Listed entries Start Marker

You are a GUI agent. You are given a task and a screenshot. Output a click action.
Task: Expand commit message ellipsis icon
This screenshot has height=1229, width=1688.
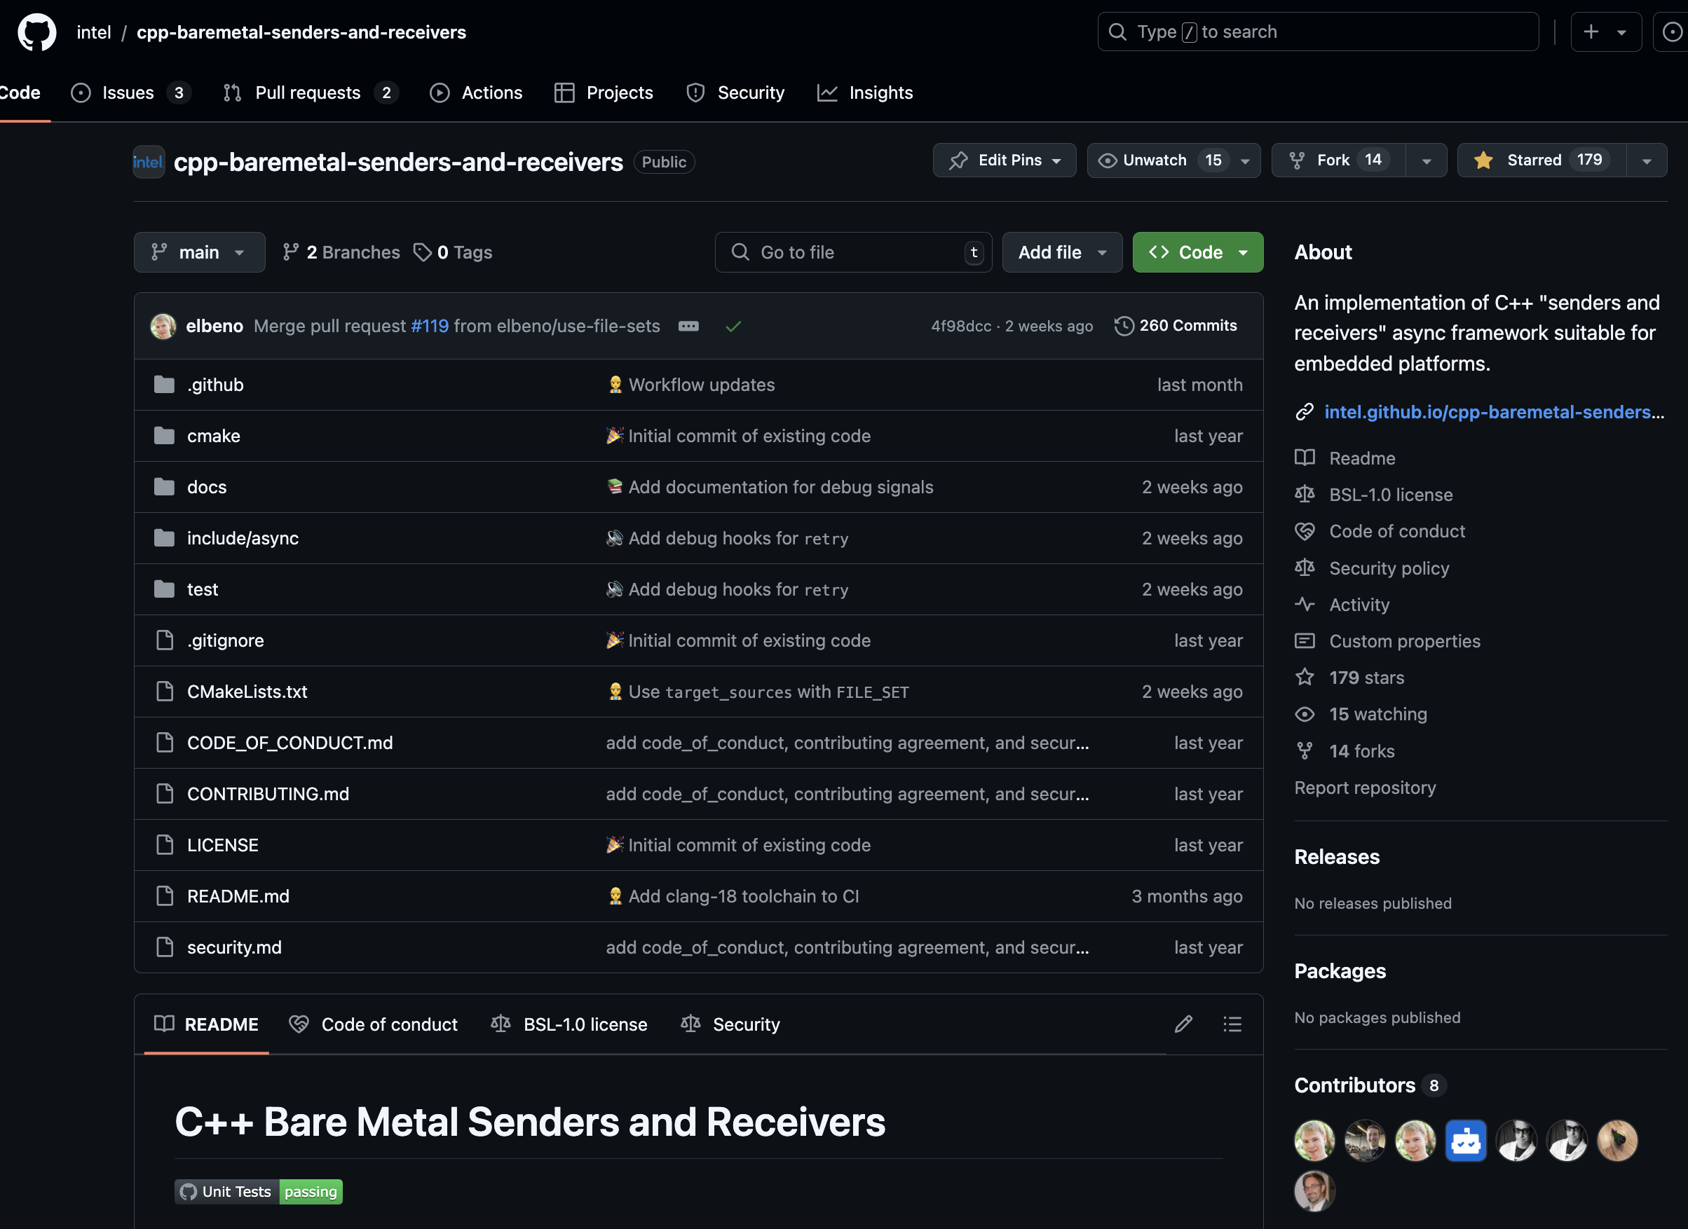coord(688,326)
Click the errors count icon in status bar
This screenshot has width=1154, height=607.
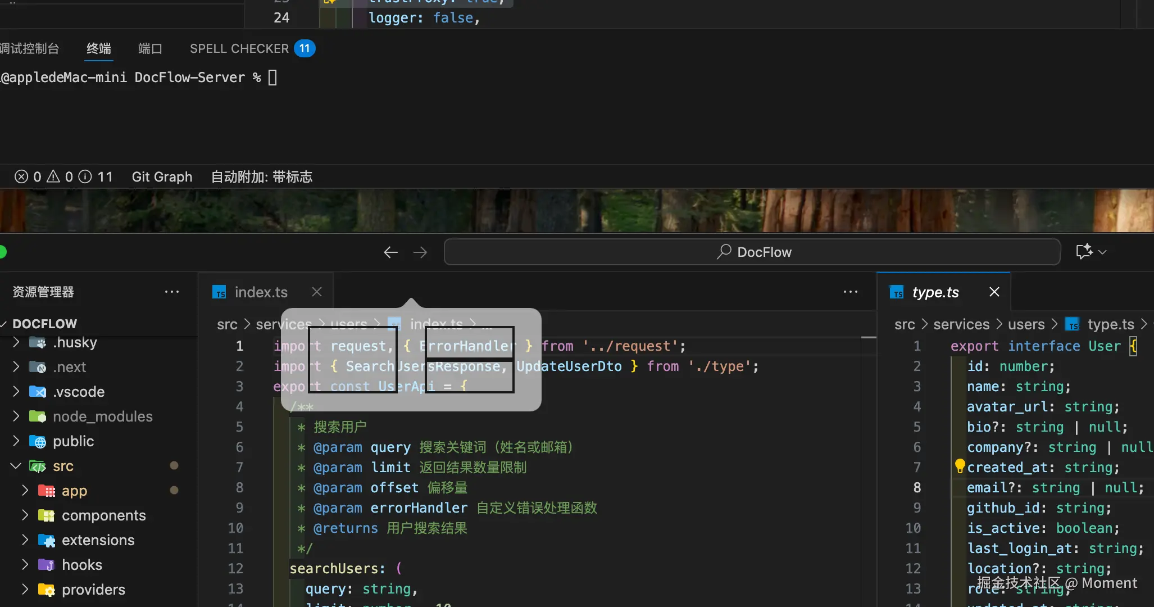point(21,177)
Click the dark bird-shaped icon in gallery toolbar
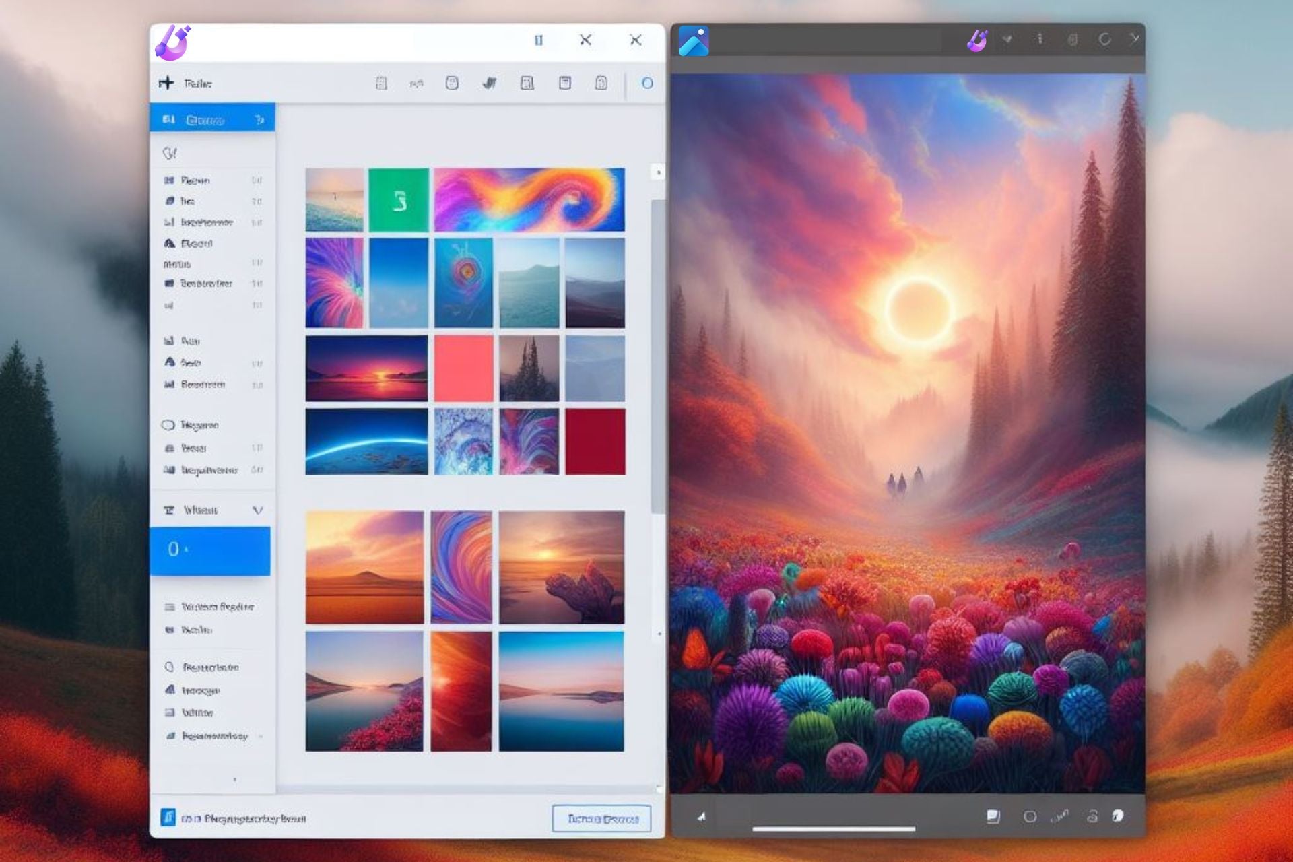The width and height of the screenshot is (1293, 862). click(x=490, y=83)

Listed entries End Marker

### Exercise description:
Pictures aside, give the data again exactly as it appears.

### Written response:
You are a GUI agent. You are given a task and a screenshot. Output a click action.
Task: Expand commit message ellipsis icon
This screenshot has height=1229, width=1688.
coord(688,326)
Click the errors count icon in status bar
This screenshot has width=1154, height=607.
point(21,177)
Click the dark bird-shaped icon in gallery toolbar
The width and height of the screenshot is (1293, 862). click(x=490, y=83)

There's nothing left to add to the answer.